CTC Media Inc., the Nasdaq-listed Russian television network, gained 0.4 percent to $11.40 in New York, the biggest advance since April 29. The board approved a 2.5 million share buyback program, Chief Executive Officer Boris Podolsky said on a March 6 conference call.
OAO Lukoil is “ready” to buy back shares when the price falls, Deputy Vice-President Andrei Gaidamaka said in November. Chief Executive Officer Vagit Alekperov and his deputy Leonid Fedun spent $260 million to buy the oil producer’s shares, according to December regulatory filings.
Lukoil rose 0.1 percent to $64.73 in New York yesterday, while adding 0.6 percent to 2,014.90 rubles, or $64.90, in Moscow.
Russia’s Micex Index trades at 5.3 times estimated earnings, the lowest valuation among 21 emerging markets tracked by Bloomberg. That compares with a valuation of 10.8 for Brazil’s Bovespa index and 9.2 times for the Shanghai Composite Index. The Russian gauge rose 0.4 percent to 1,413.43 yesterday in a second day of gains.

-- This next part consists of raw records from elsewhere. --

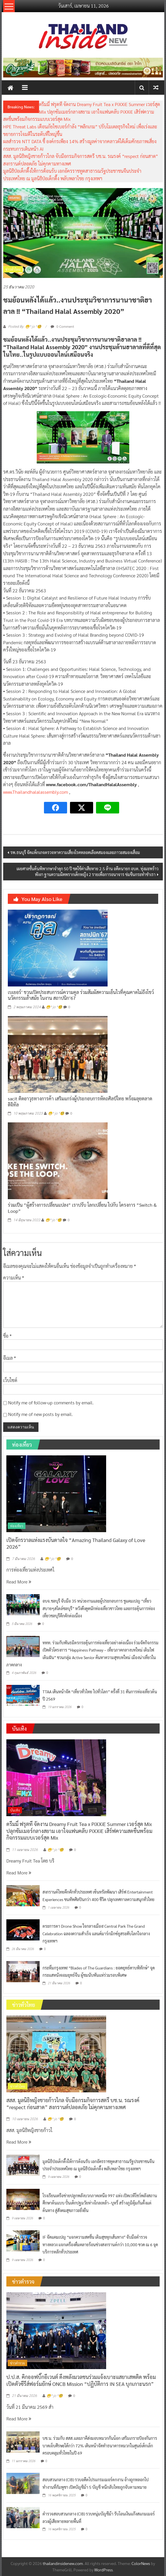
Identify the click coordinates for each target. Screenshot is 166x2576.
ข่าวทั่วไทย (13, 269)
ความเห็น (13, 1278)
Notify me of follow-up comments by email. (51, 1402)
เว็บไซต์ (10, 1380)
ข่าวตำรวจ (17, 2363)
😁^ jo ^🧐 (54, 1007)
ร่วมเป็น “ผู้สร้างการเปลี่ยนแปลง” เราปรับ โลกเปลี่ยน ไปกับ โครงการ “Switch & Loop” (82, 1208)
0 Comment (62, 326)
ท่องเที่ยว (16, 1525)
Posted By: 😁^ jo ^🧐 (24, 327)
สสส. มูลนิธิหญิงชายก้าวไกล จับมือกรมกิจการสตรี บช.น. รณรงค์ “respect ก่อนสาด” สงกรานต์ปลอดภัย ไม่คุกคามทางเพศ (72, 2103)
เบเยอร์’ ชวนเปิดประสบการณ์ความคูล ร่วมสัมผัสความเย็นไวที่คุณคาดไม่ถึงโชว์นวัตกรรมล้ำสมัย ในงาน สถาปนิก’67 (81, 995)
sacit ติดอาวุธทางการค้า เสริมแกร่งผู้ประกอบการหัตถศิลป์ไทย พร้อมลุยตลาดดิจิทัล (80, 1101)
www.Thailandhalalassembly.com (35, 792)
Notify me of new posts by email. (40, 1414)
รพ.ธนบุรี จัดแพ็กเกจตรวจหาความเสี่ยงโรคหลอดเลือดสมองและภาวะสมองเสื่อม (75, 852)
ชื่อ (7, 1336)
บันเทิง (15, 1810)
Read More (18, 1582)
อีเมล (9, 1358)
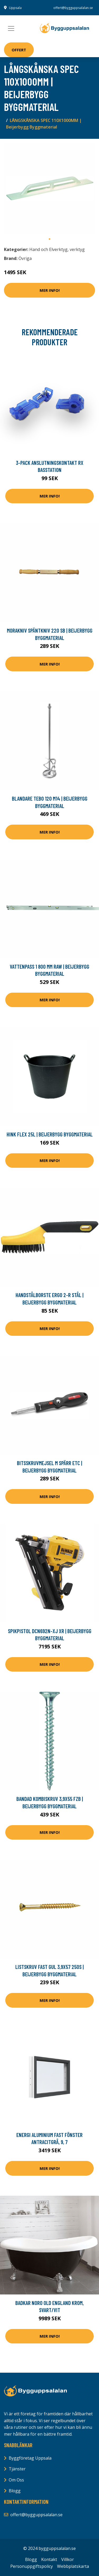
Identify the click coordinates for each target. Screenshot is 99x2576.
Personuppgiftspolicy (31, 2566)
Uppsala (15, 8)
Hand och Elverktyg (48, 249)
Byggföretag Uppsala (30, 2458)
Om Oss (16, 2480)
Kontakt (49, 2559)
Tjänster (17, 2469)
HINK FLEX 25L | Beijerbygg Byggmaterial (50, 1134)
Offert (19, 49)
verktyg (77, 249)
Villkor (67, 2559)
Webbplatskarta (73, 2566)
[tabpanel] (49, 188)
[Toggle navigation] (11, 28)
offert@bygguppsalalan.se (73, 8)
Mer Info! (50, 290)
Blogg (15, 2491)
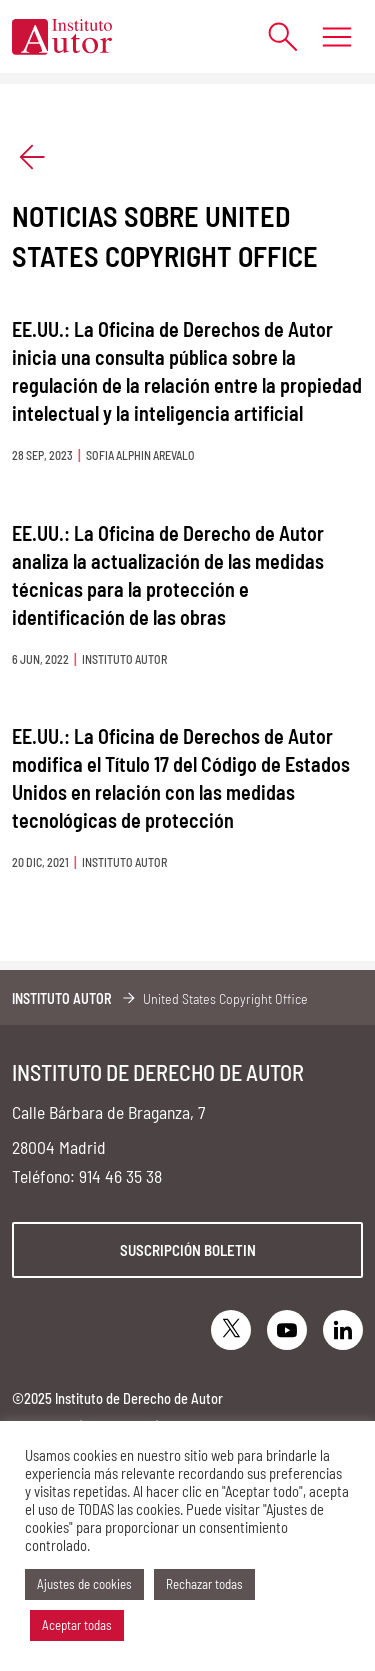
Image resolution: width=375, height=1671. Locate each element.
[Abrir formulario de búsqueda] (272, 36)
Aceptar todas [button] (77, 1625)
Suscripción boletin (188, 1250)
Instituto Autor (62, 998)
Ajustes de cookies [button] (84, 1584)
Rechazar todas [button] (204, 1584)
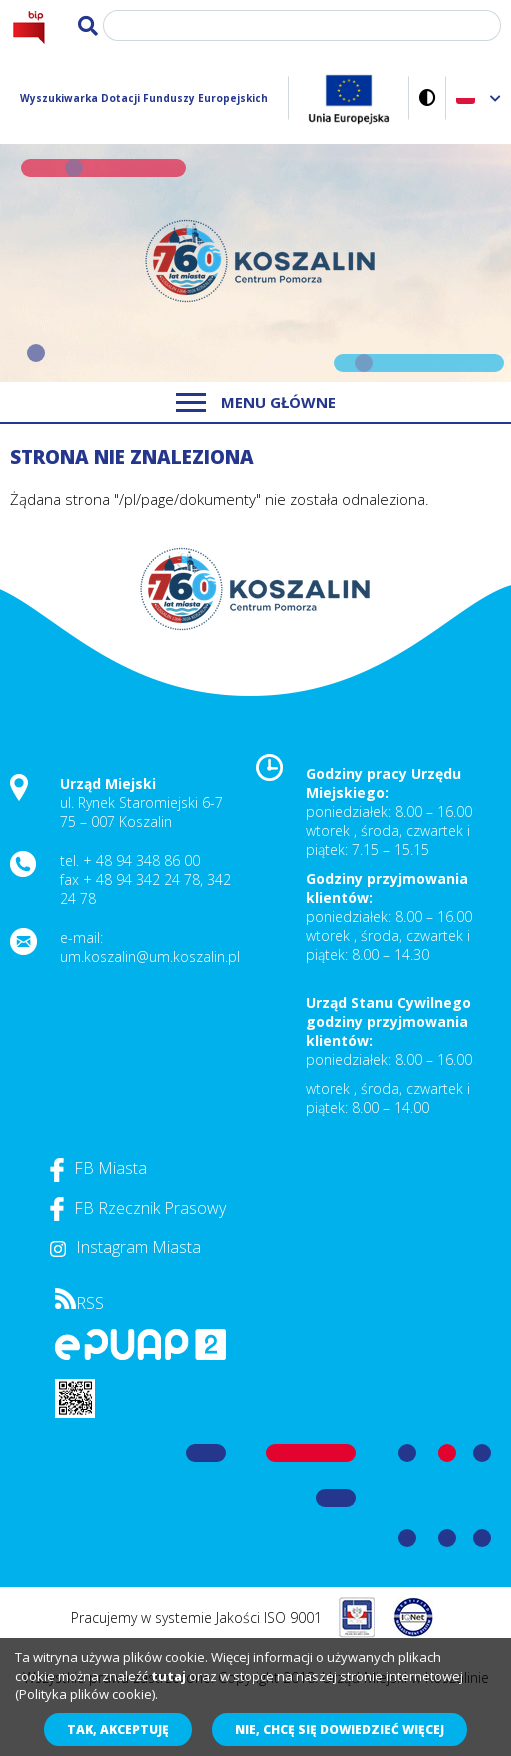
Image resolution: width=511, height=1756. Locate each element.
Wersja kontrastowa (427, 97)
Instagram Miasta (125, 1247)
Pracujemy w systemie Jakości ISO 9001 (196, 1617)
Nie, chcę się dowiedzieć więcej (339, 1729)
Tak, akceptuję (118, 1729)
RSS (79, 1303)
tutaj (168, 1676)
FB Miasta (98, 1168)
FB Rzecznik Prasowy (138, 1208)
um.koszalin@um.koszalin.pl (150, 956)
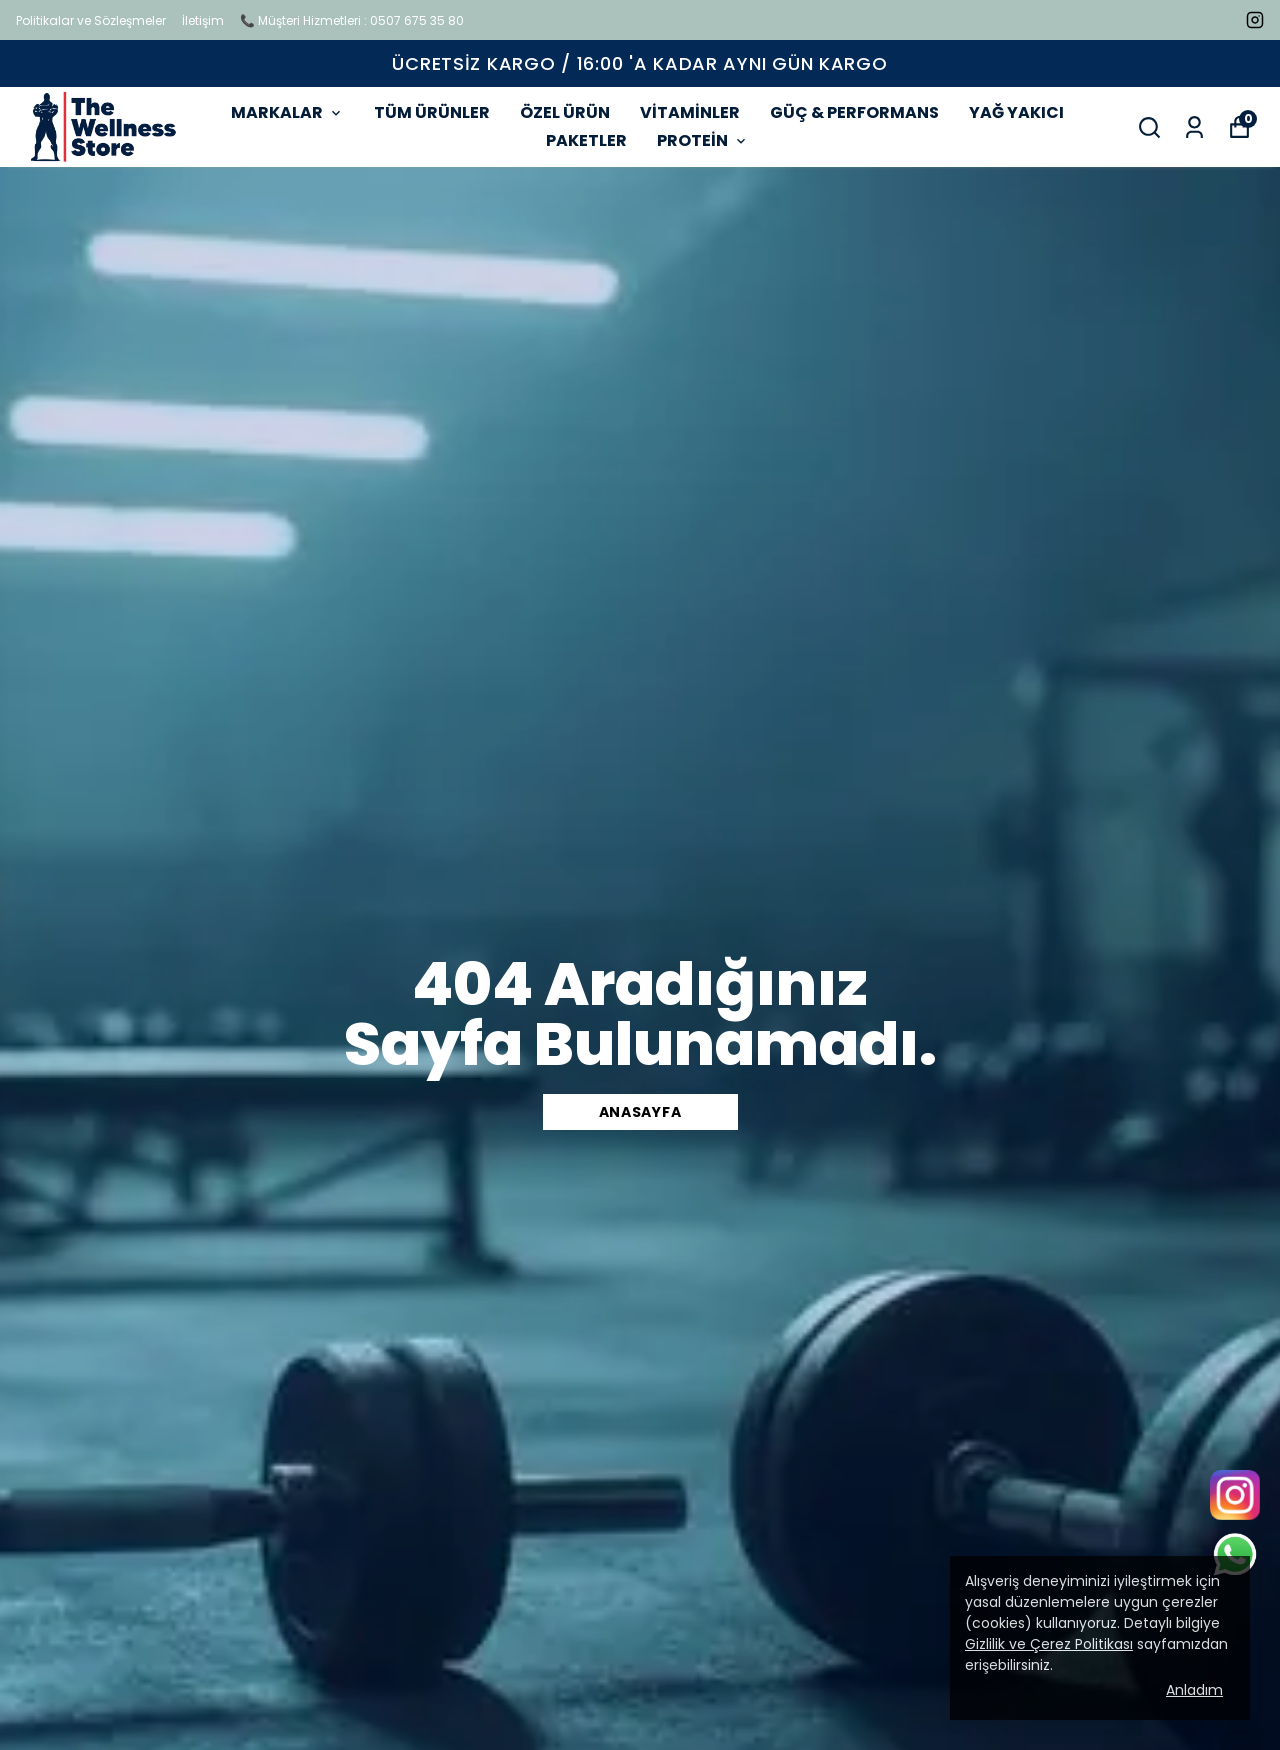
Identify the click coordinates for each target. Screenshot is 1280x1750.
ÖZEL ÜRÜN (565, 112)
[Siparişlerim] (1194, 127)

Ruble futures showed the currency unchanged at 31.99 per dollar in U.S. hours. Russia’s ruble gained less than 0.1 percent to 31.04 per dollar yesterday and rose 0.2 percent to 35.3305 against the dollar-euro basket used by the central bank to manage swings that erode exporter competitiveness.
Crude oil for June delivery increased 0.6 percent to $96.16 a barrel on the New York Mercantile Exchange yesterday. Brent oil for June settlement added 1.3 percent to $105.46 a barrel. Urals crude, Russia’s major export oil blend, jumped 2.9 percent to $104.83 per barrel.
United Co. Rusal, the world’s largest aluminum producer, rose 2.3 percent to HK$4.03 in Hong Kong trading as of 10:13 a.m. local time. The MSCI Asia Pacific Index gained 1.1 percent.